By Jose A. Carnevali
This is the first time 22-year old Ben DeYoung has walked 3,000 miles with Crossroads, a student pro-life, educational organization directed and operated by students at the Franciscan University of Steubenville, Ohio.
Thirty participants, in two groups, arrived in Washington Aug. 14 after a three-month walk from Los Angeles and San Francisco. This is the fifth year Crossroads has organized the trek.
DeYoung hopes to be a student at Franciscan University this fall. On Saturday, however, he was not in Ohio getting ready for school but in Washington. He badly wanted, he said, to witness to the right to life. Crossroads inspired him to do just that at the right time in his life.
“I couldn’t stand to be in silence anymore and when you have the power of prayer, all the more powerful,” he said in an interview.
Along the 3,000-mile Crossroads itinerary, DeYound and many more stopped in major cities, slept in tents, prayed, talked to many people and held vigils in front of abortion clinics all the way to the nation’s capitol.

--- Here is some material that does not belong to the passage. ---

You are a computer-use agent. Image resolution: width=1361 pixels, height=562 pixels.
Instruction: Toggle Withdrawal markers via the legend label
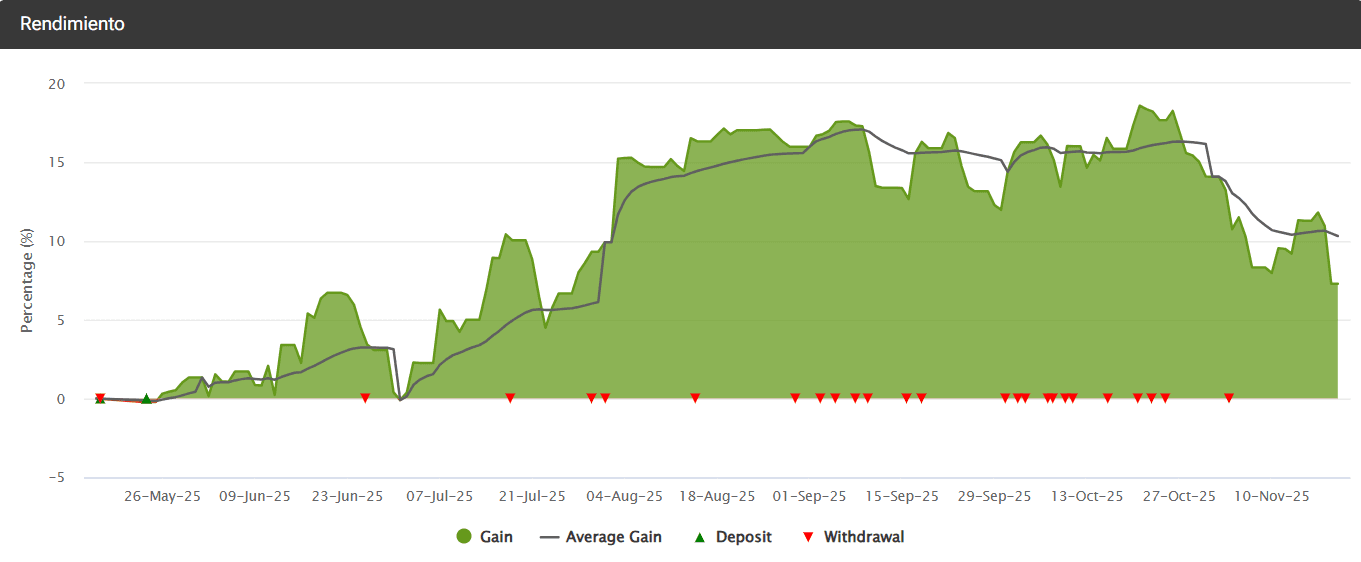863,537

Being in front of an abortion clinic, DeYoung said, is terrible.
“It is like walking to the gates of hell,” he said. “And the more I prayed, the more I knew I had to act.”
Elizabeth Daub said, “walking is a form of sacrifice offered to the victims of abortion.”
Daub herself walked with Crossroads in 1996 and 1997. The experience has greatly impacted her pro-life commitment. “You come to realize how pro-life America is,” she said. “It is our generation that has been murdered. We survived abortion.”
At the end of the walk, the group gathered on the steps of the Supreme Court in Washington to pray the rosary with Father Frank Pavone, international director of Priests for Life, a New York-based association of Catholic clergy who give special emphasis to the pro-life teachings of the Church.
Among those attending the gathering were Gary Cherone, lead singer of the legendary rock band Van Halen who is “the first contemporary rock star to publicly proclaim his support for efforts to protect human life.”